11.19.2019 7:28 PM


A.I. could help predict if historic bridge will collapse

They're beautiful. They're working long past their time. They could be deadly. 

CSA Images/Getty

The bridges of the future could use artificial intelligence to stay up stronger for longer.

A team from the University of Surrey and King’s College London have developed an A.I. system dubbed SHMnet that can understand the subtle changes in structures over time, identifying when a bridge is in danger. The findings were published Sunday in the journal Structural Health Monitoring.

“The performance of our neural network suggests that SHMnet could be incredibly useful to structural engineers, governments and other organizations tasked with monitoring the integrity of bridges, towers, dams and other metal structures,” Ying Wang, assistant professor at the University of Sydney, said in a statement.

• INFORMATION SHOWN:

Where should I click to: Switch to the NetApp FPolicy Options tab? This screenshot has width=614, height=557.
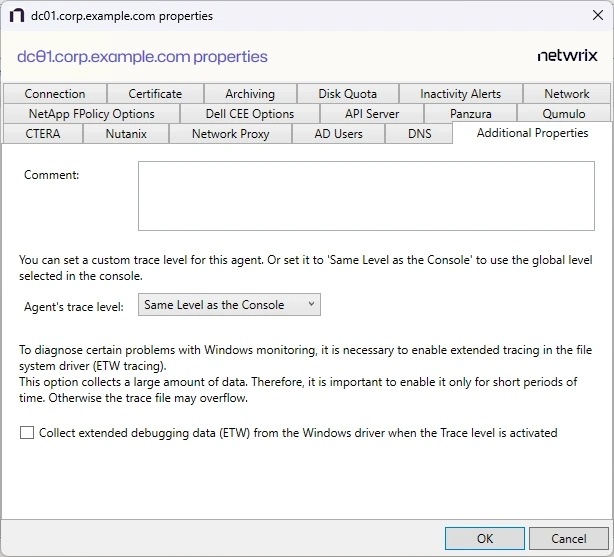click(92, 114)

• WRITTEN REQUEST: In the article about predicting bridge collapse, what journal published the findings on SHMnet?

• WRITTEN ANSWER: Structural Health Monitoring